One of the factors driving Bloom Energy’s positive outlook is the increasing value proposition of on-site electrical generation, also known as distributed energy. Percoco highlights that the fuel cell maker will be further boosted by rising grid instability and grid capacity limitations. As more businesses and individuals look for reliable and sustainable energy solutions, the demand for Bloom Energy’s fuel cell technology is expected to grow.
Percoco predicts that Bloom Energy’s ability to consistently reduce its product costs by 10%-15% annually, coupled with the growing demand for its fuel cell technology, will drive meaningful margin expansion. He projects a significant margin expansion of 751 basis points between 2022 and 2025, leading to the generation of free cash flow in 2024 and 2025. However, Percoco believes that the current valuation does not reflect these potential developments.

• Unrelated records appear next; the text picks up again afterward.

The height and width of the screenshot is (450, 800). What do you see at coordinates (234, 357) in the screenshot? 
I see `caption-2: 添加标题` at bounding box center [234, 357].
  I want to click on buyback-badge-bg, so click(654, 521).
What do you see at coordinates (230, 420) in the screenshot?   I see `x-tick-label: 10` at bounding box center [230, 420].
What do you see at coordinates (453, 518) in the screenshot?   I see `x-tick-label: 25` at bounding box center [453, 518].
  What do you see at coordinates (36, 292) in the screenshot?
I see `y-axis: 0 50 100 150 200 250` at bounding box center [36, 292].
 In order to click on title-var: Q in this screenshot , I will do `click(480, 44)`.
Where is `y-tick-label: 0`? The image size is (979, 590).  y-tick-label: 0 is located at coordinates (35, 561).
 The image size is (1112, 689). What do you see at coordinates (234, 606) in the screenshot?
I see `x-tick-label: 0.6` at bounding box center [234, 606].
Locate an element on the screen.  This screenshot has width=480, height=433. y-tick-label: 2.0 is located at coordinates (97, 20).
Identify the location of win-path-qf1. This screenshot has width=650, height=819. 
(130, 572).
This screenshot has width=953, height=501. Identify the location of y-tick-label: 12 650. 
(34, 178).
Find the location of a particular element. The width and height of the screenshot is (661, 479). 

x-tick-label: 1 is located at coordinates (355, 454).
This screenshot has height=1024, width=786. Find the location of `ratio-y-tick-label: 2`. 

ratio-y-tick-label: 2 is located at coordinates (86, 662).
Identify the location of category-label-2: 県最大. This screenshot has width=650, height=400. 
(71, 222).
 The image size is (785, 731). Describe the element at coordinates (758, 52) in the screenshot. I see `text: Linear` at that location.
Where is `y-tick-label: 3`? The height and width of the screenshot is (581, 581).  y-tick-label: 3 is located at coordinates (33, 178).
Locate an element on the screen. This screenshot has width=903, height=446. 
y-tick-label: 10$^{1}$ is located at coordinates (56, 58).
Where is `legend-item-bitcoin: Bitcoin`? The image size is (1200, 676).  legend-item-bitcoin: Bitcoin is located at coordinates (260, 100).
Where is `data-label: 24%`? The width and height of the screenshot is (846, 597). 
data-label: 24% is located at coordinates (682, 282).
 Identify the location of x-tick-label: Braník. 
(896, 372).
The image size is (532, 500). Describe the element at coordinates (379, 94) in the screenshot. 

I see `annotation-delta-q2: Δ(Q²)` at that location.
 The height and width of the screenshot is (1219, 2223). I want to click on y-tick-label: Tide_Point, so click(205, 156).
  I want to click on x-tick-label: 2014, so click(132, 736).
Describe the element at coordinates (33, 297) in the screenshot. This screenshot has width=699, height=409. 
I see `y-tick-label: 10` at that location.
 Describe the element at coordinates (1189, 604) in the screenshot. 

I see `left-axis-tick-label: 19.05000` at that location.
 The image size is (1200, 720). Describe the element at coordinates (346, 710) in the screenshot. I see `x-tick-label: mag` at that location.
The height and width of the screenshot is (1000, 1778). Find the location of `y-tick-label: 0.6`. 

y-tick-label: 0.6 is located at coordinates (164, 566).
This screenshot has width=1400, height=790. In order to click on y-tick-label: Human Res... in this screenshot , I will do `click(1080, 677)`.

Analyzing the enterprise value-to-sales numbers for 2025, Percoco notes that Bloom Energy’s shares are trading at a 37% discount relative to its hydrogen peers. This suggests that the stock is undervalued, considering the potential growth and revenue opportunities in the clean tech sector. Percoco believes that if Bloom Energy can tap into the anticipated “explosive growth” while maintaining consistent cost-cutting measures and addressing the rising electric bills, the shares could surge by over 75% in the bull case scenario.
In addition to the aforementioned factors, Percoco cites the clean hydrogen tax credit from the Inflation Reduction Act as another potential catalyst. He suggests that this tax credit can positively impact consensus revenue expectations for Bloom Energy from 2025 to 2030. By tapping into this opportunity, Bloom Energy could further enhance its growth potential and drive additional value for its shareholders.
As Bloom Energy continues to position itself at the forefront of clean tech innovation, the company stands to benefit from various tailwinds. With the growing value proposition of on-site electrical generation, potential margin expansion, and a discounted valuation relative to its hydrogen peers, Bloom Energy appears well-positioned for future growth. Additionally, the clean hydrogen tax credit presents an additional opportunity for the company to drive revenue and further enhance its performance. As investors weigh the potential for consistent cost-cutting and a rise in electric bills, the future outlook for Bloom Energy looks promising.